= Work task =
All entries must be repeated exactly; do not include the pictures.

Stored data entries:
'''

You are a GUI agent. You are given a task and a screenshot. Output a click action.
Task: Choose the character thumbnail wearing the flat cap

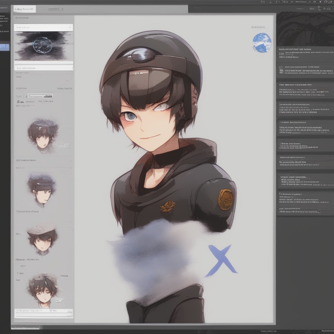[x=42, y=238]
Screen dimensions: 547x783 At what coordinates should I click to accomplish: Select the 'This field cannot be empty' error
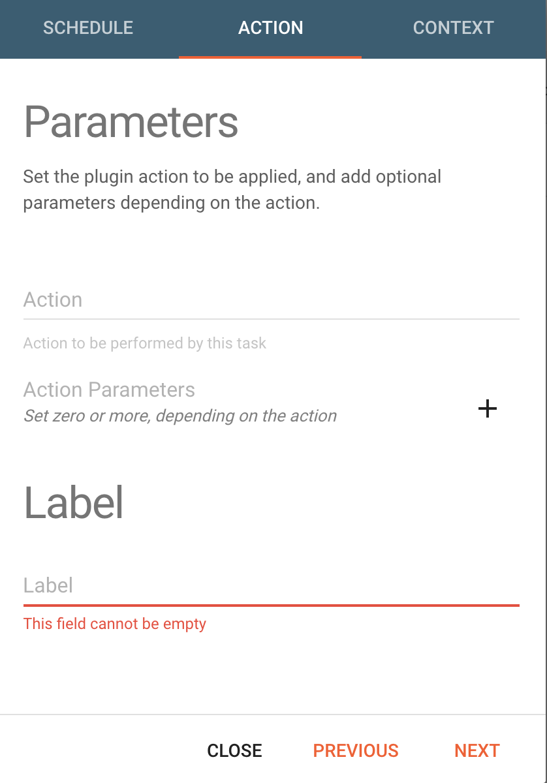tap(115, 624)
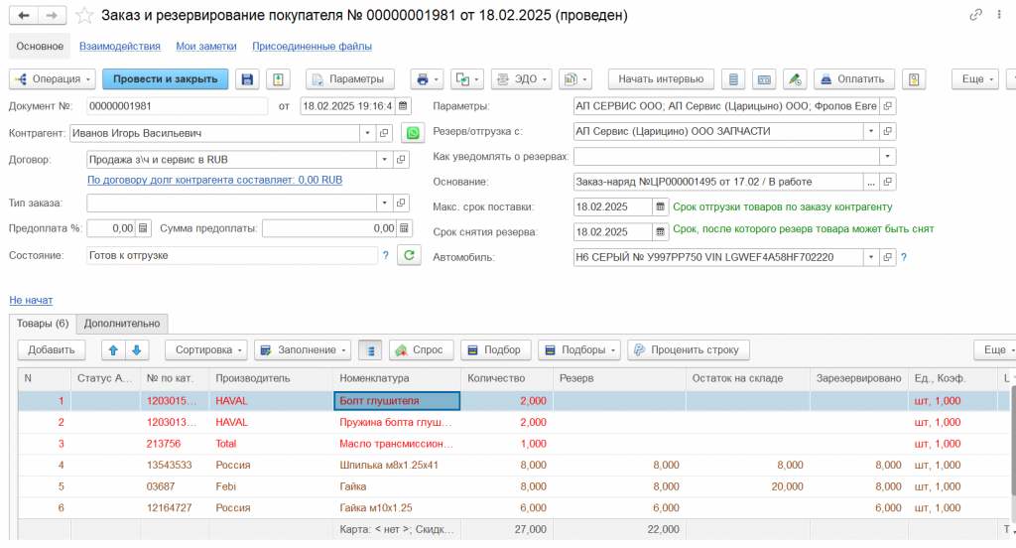Move row down with blue arrow
This screenshot has height=548, width=1016.
(x=136, y=349)
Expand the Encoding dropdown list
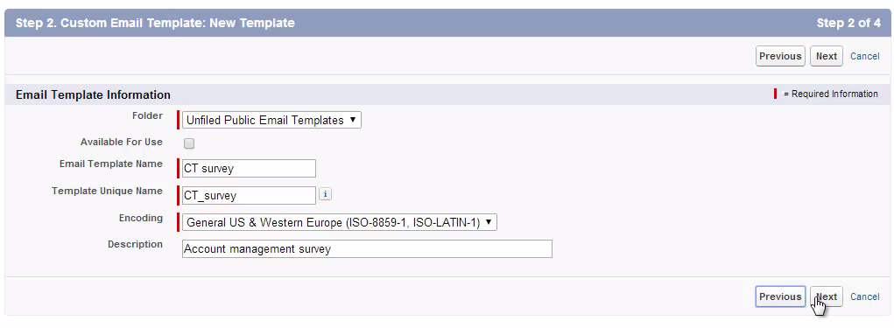 click(339, 222)
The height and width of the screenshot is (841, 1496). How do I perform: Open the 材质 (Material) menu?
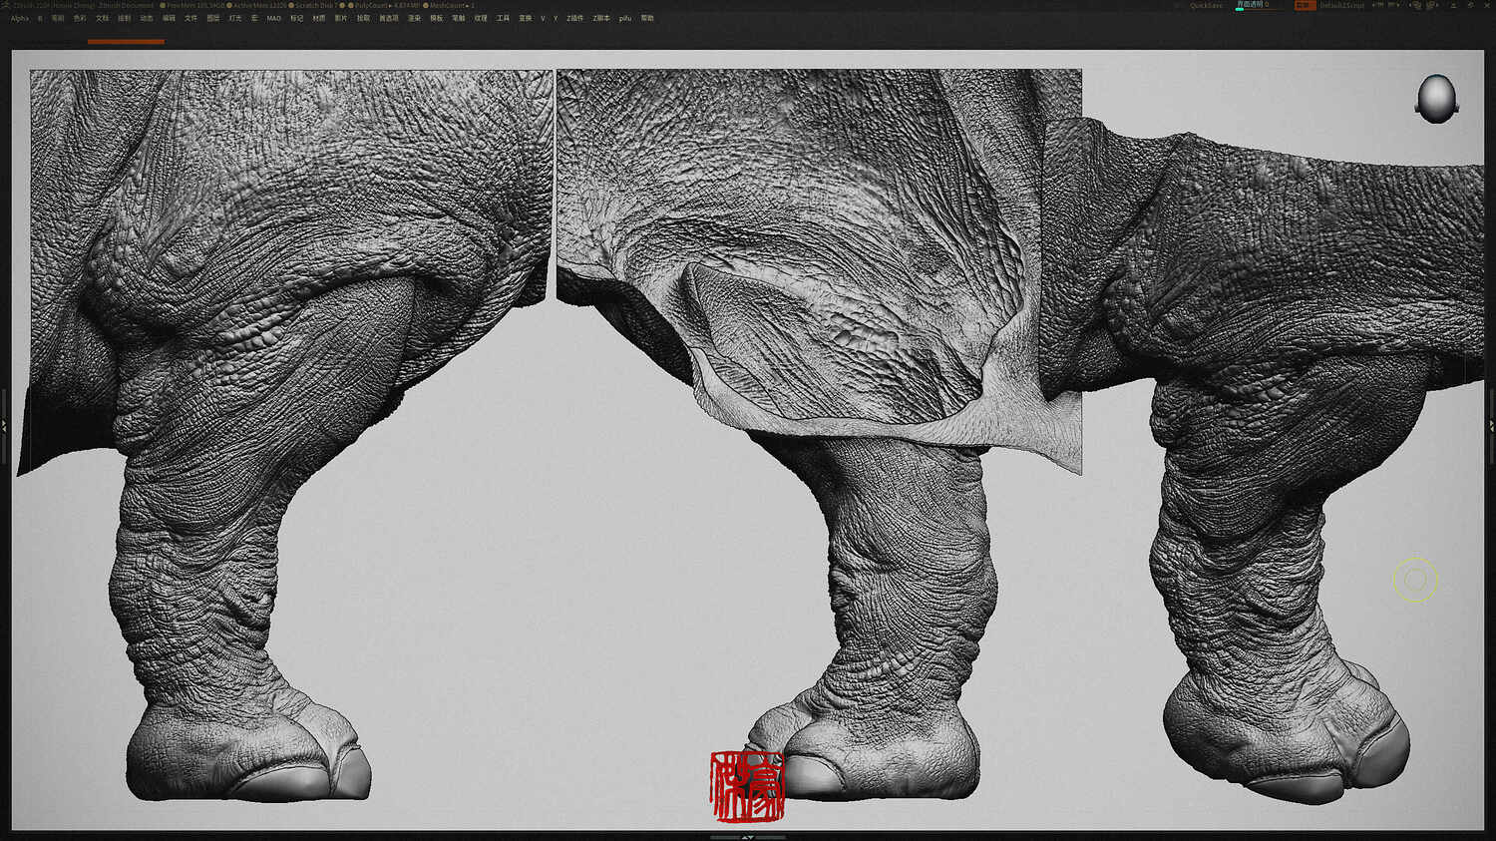pos(319,18)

'''

= Task solution =
You are a GUI agent. You are given a task and a screenshot. Output a click action.
Task: Choose the character thumbnail wearing the flat cap

[x=42, y=238]
Screen dimensions: 547x783 At what coordinates should I click to accomplish: Select the 'This field cannot be empty' error
tap(115, 624)
Move row down with blue arrow
This screenshot has height=548, width=1016.
(x=136, y=349)
Expand the Encoding dropdown list
 click(339, 222)
The height and width of the screenshot is (841, 1496). How do I perform: Open the 材质 (Material) menu?
pos(319,18)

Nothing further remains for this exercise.